Source records:
####################

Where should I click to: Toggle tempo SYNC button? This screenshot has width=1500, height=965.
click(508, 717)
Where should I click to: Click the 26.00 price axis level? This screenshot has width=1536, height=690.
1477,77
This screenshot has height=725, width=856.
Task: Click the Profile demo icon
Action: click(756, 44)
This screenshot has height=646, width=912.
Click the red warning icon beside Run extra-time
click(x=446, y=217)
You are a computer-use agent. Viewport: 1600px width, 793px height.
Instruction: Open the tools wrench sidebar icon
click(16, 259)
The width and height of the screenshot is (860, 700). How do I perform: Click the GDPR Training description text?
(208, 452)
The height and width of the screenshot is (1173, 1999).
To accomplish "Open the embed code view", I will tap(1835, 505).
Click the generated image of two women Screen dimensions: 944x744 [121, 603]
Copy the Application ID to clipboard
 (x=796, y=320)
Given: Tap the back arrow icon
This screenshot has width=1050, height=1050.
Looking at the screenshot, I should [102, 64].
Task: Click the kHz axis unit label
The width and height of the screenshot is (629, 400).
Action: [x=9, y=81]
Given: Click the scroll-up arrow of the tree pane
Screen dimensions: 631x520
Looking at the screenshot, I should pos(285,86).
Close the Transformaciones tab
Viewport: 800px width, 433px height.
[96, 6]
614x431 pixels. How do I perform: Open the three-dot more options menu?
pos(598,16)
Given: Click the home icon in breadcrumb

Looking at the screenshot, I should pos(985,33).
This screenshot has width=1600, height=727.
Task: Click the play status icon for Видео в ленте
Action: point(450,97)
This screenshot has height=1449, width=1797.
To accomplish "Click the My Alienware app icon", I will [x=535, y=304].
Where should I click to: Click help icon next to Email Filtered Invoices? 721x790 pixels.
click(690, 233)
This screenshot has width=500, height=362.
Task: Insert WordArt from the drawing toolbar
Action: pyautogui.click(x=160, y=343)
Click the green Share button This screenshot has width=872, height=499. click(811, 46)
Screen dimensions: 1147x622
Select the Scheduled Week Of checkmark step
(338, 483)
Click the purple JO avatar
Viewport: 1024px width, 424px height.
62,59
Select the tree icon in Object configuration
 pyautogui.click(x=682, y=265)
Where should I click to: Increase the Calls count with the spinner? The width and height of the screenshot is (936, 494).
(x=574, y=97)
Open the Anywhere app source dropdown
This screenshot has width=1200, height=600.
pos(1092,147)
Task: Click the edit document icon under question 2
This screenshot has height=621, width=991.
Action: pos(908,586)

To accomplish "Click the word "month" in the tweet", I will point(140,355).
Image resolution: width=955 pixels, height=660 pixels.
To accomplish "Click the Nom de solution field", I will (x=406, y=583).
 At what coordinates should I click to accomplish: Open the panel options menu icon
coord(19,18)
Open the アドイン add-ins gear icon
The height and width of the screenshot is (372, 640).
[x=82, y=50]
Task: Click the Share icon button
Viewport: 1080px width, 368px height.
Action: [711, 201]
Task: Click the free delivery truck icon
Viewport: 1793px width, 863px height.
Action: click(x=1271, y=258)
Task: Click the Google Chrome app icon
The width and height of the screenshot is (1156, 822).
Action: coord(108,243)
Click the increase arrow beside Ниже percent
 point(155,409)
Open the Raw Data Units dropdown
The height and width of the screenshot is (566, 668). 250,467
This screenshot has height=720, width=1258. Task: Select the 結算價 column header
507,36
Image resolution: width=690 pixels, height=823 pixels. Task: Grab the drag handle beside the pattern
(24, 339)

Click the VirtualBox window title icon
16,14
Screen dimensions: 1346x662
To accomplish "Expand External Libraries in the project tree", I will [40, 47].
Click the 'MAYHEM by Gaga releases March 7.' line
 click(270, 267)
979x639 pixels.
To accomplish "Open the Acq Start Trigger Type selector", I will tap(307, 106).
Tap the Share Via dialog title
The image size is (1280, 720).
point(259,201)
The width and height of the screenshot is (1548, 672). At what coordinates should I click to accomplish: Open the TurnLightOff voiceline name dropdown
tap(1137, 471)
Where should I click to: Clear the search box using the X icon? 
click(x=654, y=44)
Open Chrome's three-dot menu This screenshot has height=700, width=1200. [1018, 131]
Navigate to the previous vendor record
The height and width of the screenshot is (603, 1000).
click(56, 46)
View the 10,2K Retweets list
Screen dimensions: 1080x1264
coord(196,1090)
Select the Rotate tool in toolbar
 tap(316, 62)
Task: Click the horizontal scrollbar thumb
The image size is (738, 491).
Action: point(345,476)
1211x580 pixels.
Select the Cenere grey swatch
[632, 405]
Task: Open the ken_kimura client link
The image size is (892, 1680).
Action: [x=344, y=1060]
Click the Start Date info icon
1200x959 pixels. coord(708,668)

####################

◆ **Task**: Copy out every line of the data above, exactly as given.

◆ **Solution to this task**:
Where should I click to: Toggle tempo SYNC button? This screenshot has width=1500, height=965.
click(508, 717)
Where should I click to: Click the 26.00 price axis level? This screenshot has width=1536, height=690.
1477,77
This screenshot has height=725, width=856.
Task: Click the Profile demo icon
Action: click(756, 44)
This screenshot has height=646, width=912.
Click the red warning icon beside Run extra-time
click(x=446, y=217)
You are a computer-use agent. Viewport: 1600px width, 793px height.
Instruction: Open the tools wrench sidebar icon
click(16, 259)
The width and height of the screenshot is (860, 700). How do I perform: Click the GDPR Training description text?
(208, 452)
The height and width of the screenshot is (1173, 1999).
To accomplish "Open the embed code view", I will tap(1835, 505).
Click the generated image of two women Screen dimensions: 944x744 [121, 603]
Copy the Application ID to clipboard
 (x=796, y=320)
Given: Tap the back arrow icon
This screenshot has width=1050, height=1050.
Looking at the screenshot, I should [102, 64].
Task: Click the kHz axis unit label
The width and height of the screenshot is (629, 400).
Action: [x=9, y=81]
Given: Click the scroll-up arrow of the tree pane
Screen dimensions: 631x520
Looking at the screenshot, I should pos(285,86).
Close the Transformaciones tab
Viewport: 800px width, 433px height.
[96, 6]
614x431 pixels. How do I perform: Open the three-dot more options menu?
pos(598,16)
Given: Click the home icon in breadcrumb

Looking at the screenshot, I should pos(985,33).
This screenshot has width=1600, height=727.
Task: Click the play status icon for Видео в ленте
Action: point(450,97)
This screenshot has height=1449, width=1797.
To accomplish "Click the My Alienware app icon", I will [x=535, y=304].
Where should I click to: Click help icon next to Email Filtered Invoices? 721x790 pixels.
click(690, 233)
This screenshot has width=500, height=362.
Task: Insert WordArt from the drawing toolbar
Action: pyautogui.click(x=160, y=343)
Click the green Share button This screenshot has width=872, height=499. click(811, 46)
Screen dimensions: 1147x622
Select the Scheduled Week Of checkmark step
(338, 483)
Click the purple JO avatar
Viewport: 1024px width, 424px height.
62,59
Select the tree icon in Object configuration
 pyautogui.click(x=682, y=265)
Where should I click to: Increase the Calls count with the spinner? The width and height of the screenshot is (936, 494).
(x=574, y=97)
Open the Anywhere app source dropdown
This screenshot has width=1200, height=600.
pos(1092,147)
Task: Click the edit document icon under question 2
This screenshot has height=621, width=991.
Action: pos(908,586)

To accomplish "Click the word "month" in the tweet", I will point(140,355).
Image resolution: width=955 pixels, height=660 pixels.
To accomplish "Click the Nom de solution field", I will (x=406, y=583).
 At what coordinates should I click to accomplish: Open the panel options menu icon
coord(19,18)
Open the アドイン add-ins gear icon
The height and width of the screenshot is (372, 640).
[x=82, y=50]
Task: Click the Share icon button
Viewport: 1080px width, 368px height.
Action: [711, 201]
Task: Click the free delivery truck icon
Viewport: 1793px width, 863px height.
Action: click(x=1271, y=258)
Task: Click the Google Chrome app icon
The width and height of the screenshot is (1156, 822).
Action: coord(108,243)
Click the increase arrow beside Ниже percent
 point(155,409)
Open the Raw Data Units dropdown
The height and width of the screenshot is (566, 668). 250,467
This screenshot has height=720, width=1258. Task: Select the 結算價 column header
507,36
Image resolution: width=690 pixels, height=823 pixels. Task: Grab the drag handle beside the pattern
(24, 339)

Click the VirtualBox window title icon
16,14
Screen dimensions: 1346x662
To accomplish "Expand External Libraries in the project tree", I will [40, 47].
Click the 'MAYHEM by Gaga releases March 7.' line
 click(270, 267)
979x639 pixels.
To accomplish "Open the Acq Start Trigger Type selector", I will tap(307, 106).
Tap the Share Via dialog title
The image size is (1280, 720).
point(259,201)
The width and height of the screenshot is (1548, 672). At what coordinates should I click to accomplish: Open the TurnLightOff voiceline name dropdown
tap(1137, 471)
Where should I click to: Clear the search box using the X icon? 
click(x=654, y=44)
Open Chrome's three-dot menu This screenshot has height=700, width=1200. [1018, 131]
Navigate to the previous vendor record
The height and width of the screenshot is (603, 1000).
click(56, 46)
View the 10,2K Retweets list
Screen dimensions: 1080x1264
coord(196,1090)
Select the Rotate tool in toolbar
 tap(316, 62)
Task: Click the horizontal scrollbar thumb
The image size is (738, 491).
Action: point(345,476)
1211x580 pixels.
Select the Cenere grey swatch
[632, 405]
Task: Open the ken_kimura client link
The image size is (892, 1680).
Action: [x=344, y=1060]
Click the Start Date info icon
1200x959 pixels. coord(708,668)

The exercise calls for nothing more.